**Work instruction**.
Please copy out every line of the listing below in which the word "button" appears.

[[ Task input, beginning ]]

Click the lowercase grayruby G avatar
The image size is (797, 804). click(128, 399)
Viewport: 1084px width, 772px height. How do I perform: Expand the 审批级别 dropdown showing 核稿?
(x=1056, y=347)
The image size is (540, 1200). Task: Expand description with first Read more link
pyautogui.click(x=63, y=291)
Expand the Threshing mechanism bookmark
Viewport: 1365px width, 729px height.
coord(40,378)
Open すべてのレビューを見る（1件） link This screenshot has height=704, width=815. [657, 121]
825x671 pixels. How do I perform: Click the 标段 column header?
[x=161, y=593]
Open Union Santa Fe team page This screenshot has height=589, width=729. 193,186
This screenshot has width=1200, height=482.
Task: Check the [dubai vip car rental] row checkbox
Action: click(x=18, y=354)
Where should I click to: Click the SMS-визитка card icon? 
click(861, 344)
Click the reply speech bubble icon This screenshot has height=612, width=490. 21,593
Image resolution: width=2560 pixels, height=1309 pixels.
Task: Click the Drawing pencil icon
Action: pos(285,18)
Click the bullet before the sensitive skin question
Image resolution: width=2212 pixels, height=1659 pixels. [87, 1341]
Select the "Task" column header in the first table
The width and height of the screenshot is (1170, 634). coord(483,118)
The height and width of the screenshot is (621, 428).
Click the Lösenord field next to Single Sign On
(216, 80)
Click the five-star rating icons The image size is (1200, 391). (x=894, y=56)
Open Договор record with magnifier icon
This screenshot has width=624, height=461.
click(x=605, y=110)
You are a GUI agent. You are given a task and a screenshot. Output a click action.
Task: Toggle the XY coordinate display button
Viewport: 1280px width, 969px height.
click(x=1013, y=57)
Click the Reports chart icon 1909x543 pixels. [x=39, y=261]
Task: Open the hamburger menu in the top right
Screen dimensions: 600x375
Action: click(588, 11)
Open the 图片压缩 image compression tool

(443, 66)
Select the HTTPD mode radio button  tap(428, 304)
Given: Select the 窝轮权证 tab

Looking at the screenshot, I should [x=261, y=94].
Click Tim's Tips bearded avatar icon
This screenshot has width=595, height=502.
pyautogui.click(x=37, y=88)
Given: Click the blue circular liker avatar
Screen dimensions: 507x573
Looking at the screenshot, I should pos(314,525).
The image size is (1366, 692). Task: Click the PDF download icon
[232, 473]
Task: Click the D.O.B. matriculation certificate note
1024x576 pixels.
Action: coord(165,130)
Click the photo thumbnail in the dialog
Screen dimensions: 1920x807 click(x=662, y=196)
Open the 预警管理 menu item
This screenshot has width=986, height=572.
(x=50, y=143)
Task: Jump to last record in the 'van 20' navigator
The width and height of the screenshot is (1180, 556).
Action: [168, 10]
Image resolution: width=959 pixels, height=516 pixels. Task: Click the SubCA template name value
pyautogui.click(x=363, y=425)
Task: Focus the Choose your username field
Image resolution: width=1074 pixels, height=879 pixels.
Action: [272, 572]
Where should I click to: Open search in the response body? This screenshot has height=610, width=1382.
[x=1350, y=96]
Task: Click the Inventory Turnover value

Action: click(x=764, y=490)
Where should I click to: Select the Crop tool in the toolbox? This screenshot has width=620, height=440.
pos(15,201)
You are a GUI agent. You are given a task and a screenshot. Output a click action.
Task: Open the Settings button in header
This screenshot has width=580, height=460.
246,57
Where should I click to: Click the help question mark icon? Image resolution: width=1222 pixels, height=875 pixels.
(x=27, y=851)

[[ Task input, end ]]

**Exercise result**.
Task: Toggle the XY coordinate display button
Select the HTTPD mode radio button  tap(428, 304)
Task: Open the Settings button in header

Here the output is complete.